The matter did not end there. Seeing my example, all the Indian jawans who had come for the recording also refused to do so.
As the days passed, a sense of desperation crept in on us.
Our spirits were buoyed when Indira Gandhi's principal advisor D P Dhar visited Pakistan in early 1972.
Then came the historic Simla Agreement of July 2, 1972. But the repatriation of Prisoners of War remained mired in controversies.
Bangladesh demanded the handing over of 'War Criminals' from among the Pakistanis held in India, and our fate got linked to the 'high politics' of the subcontinent being played out at the time.
The situation in Pakistan was desperate. With 93,000 prisoners in India, a very large segment of the Pakistani population, specially in Punjab, was directly affected.
Every time news of riots in the PoW camps in India and the killing of Pakistanis reached Lyallpur, huge crowds would throng the Lyallpur jail gates, thirsting for revenge.
At times like these we thanked our stars that the jail walls were solid enough not to let anyone in.
Towards the end of November 1972, Prime Minister Zulfiqar Ali Bhutto decided to pay us a visit.

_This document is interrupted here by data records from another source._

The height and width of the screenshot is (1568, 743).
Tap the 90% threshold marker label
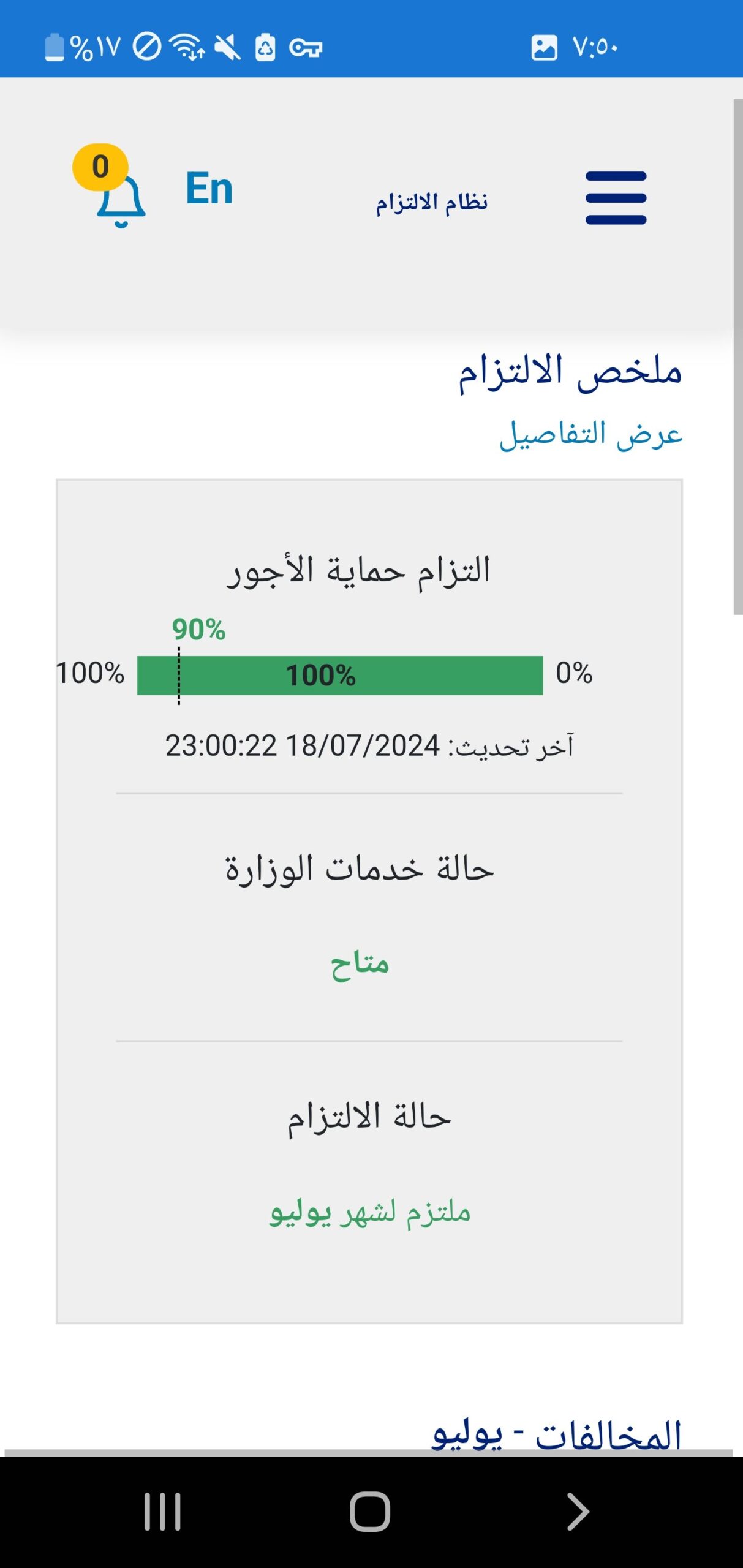point(197,628)
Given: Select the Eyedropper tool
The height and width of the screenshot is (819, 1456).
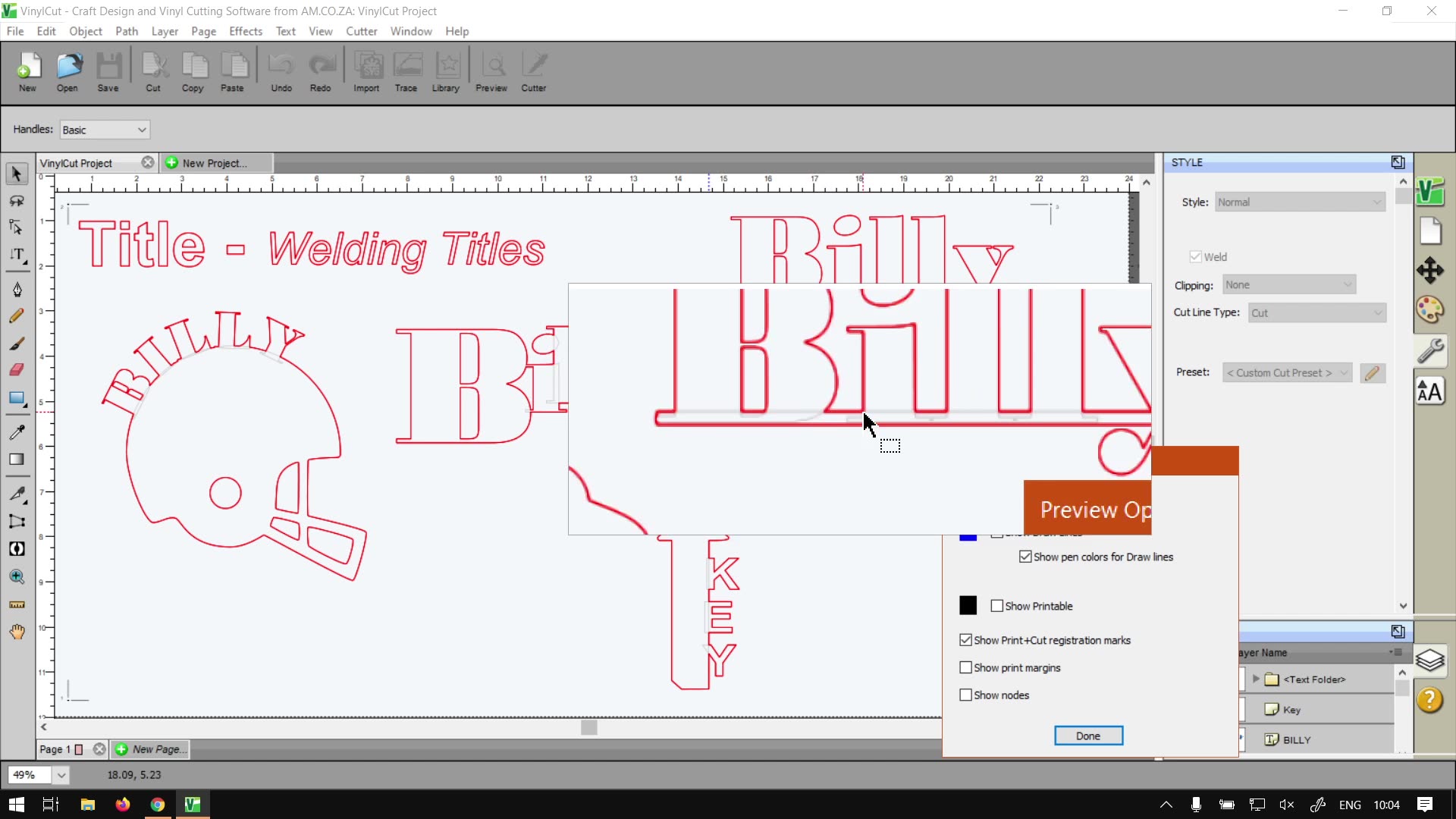Looking at the screenshot, I should point(17,432).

In an obvious attempt to pressure the Indian government to release Pakistani POWs, he addressed us in the full glare of the international media and announced that Pakistan had decided to 'unilaterally' release Indian prisoners.
Our hearts sank when we heard that Prime Minister Indira Gandhi had responded by agreeing to release only Pakistani prisoners caught on the Western Front.
But to our great relief, Pakistan accepted this offer and we began our journey home on the night of November 30, 1972.
There were tears in every eye as we reached the Wagah border late in the evening. The reception at Wagah was truly spectacular.
Giani Zail Singh, then the chief minister of Punjab, warmly embraced each and every one of the 600 officers and men.
There were bands playing, bhangra dancers and welcome arches all the way from Wagah to Amritsar.
Crowds lined the route, eager to shake hands, thrusting babies at us to be kissed, throwing flowers.
By the evening all of us had sore shoulders and bruised hands, but no one was complaining.
This was followed a civic reception at Amritsar, where we were showered with gifts and the typical Patiala Peg of Punjabi hospitality.
As the special train carrying us steamed into the Delhi cantonment railway station, Field Marshal Sam Maneckshaw was there to receive us, breaching protocol. He promised us that we would all reach home within two weeks.
This was a welcome pledge, since many of us had heard horror stories about how prisoners released by China after the 1962 border war were detained and grilled for months.
But then that was a war we lost. This time a victorious army was welcoming its comrades.